==== Records provided ====
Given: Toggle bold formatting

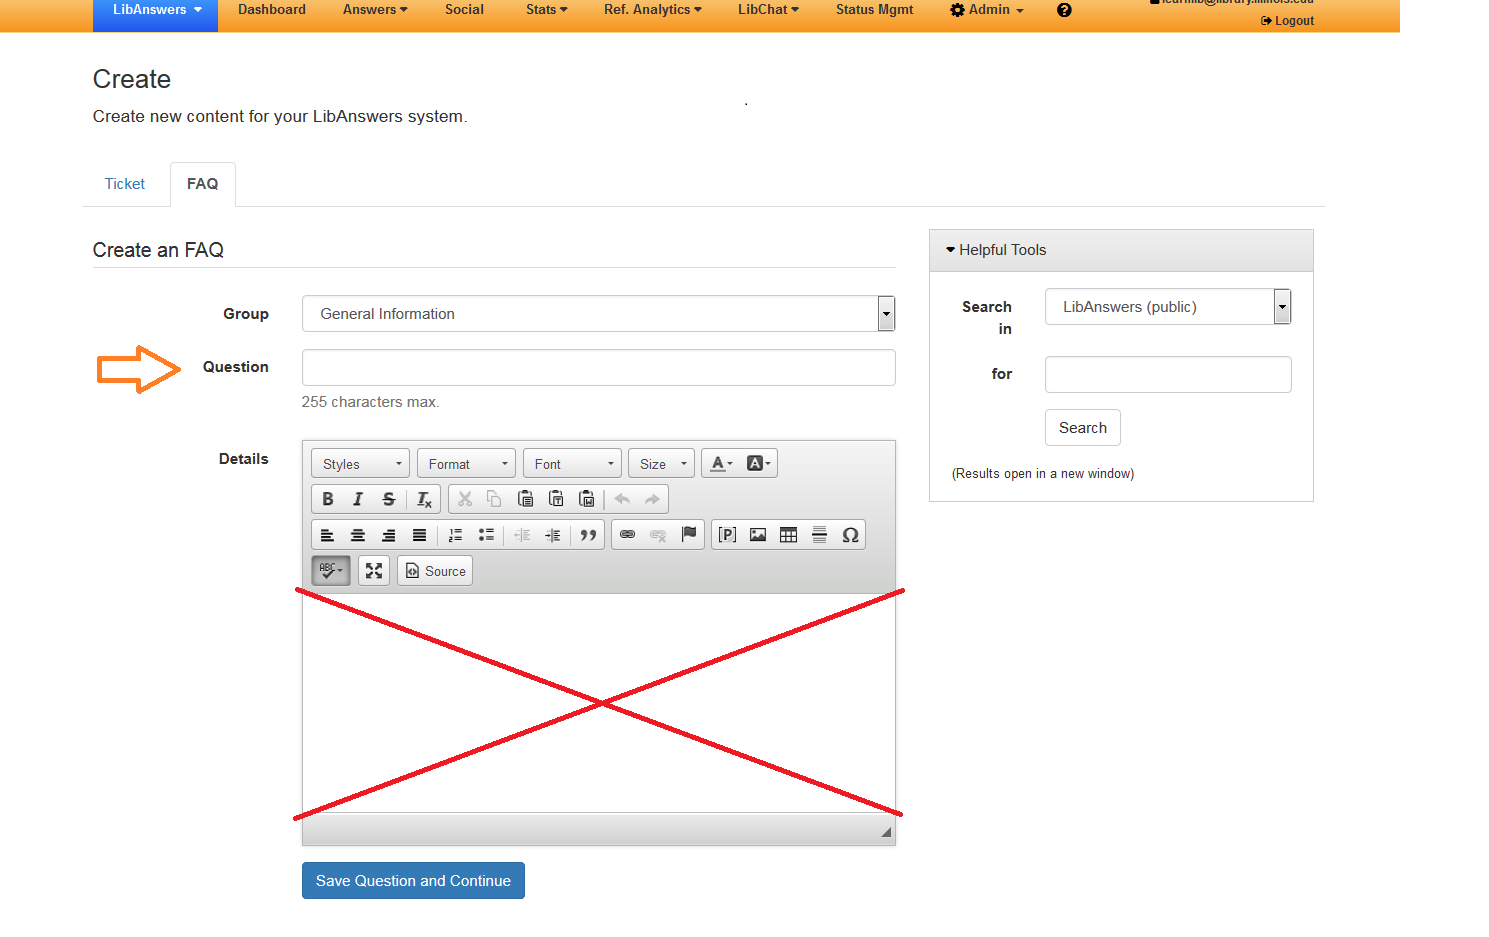Looking at the screenshot, I should click(328, 499).
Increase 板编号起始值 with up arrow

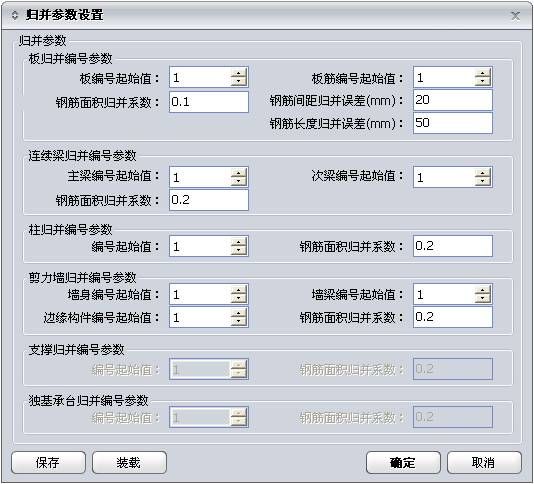click(x=238, y=73)

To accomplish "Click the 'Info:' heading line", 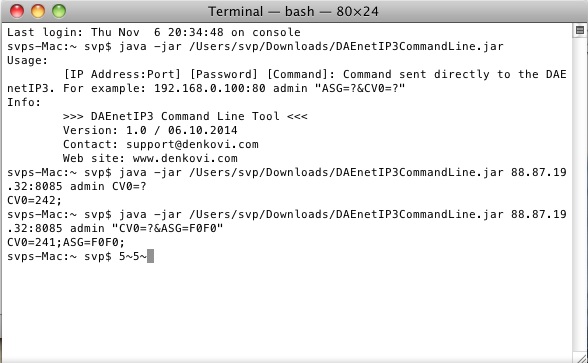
====
Problem details
Rewrite the listing above as a numbered list with one item per line. Omit the blank lines and the pictures.

Reply
1. Given: Toggle bold formatting
2. Looking at the screenshot, I should click(328, 499).
3. Increase 板编号起始值 with up arrow
4. click(x=238, y=73)
5. To accomplish "Click the 'Info:' heading line", 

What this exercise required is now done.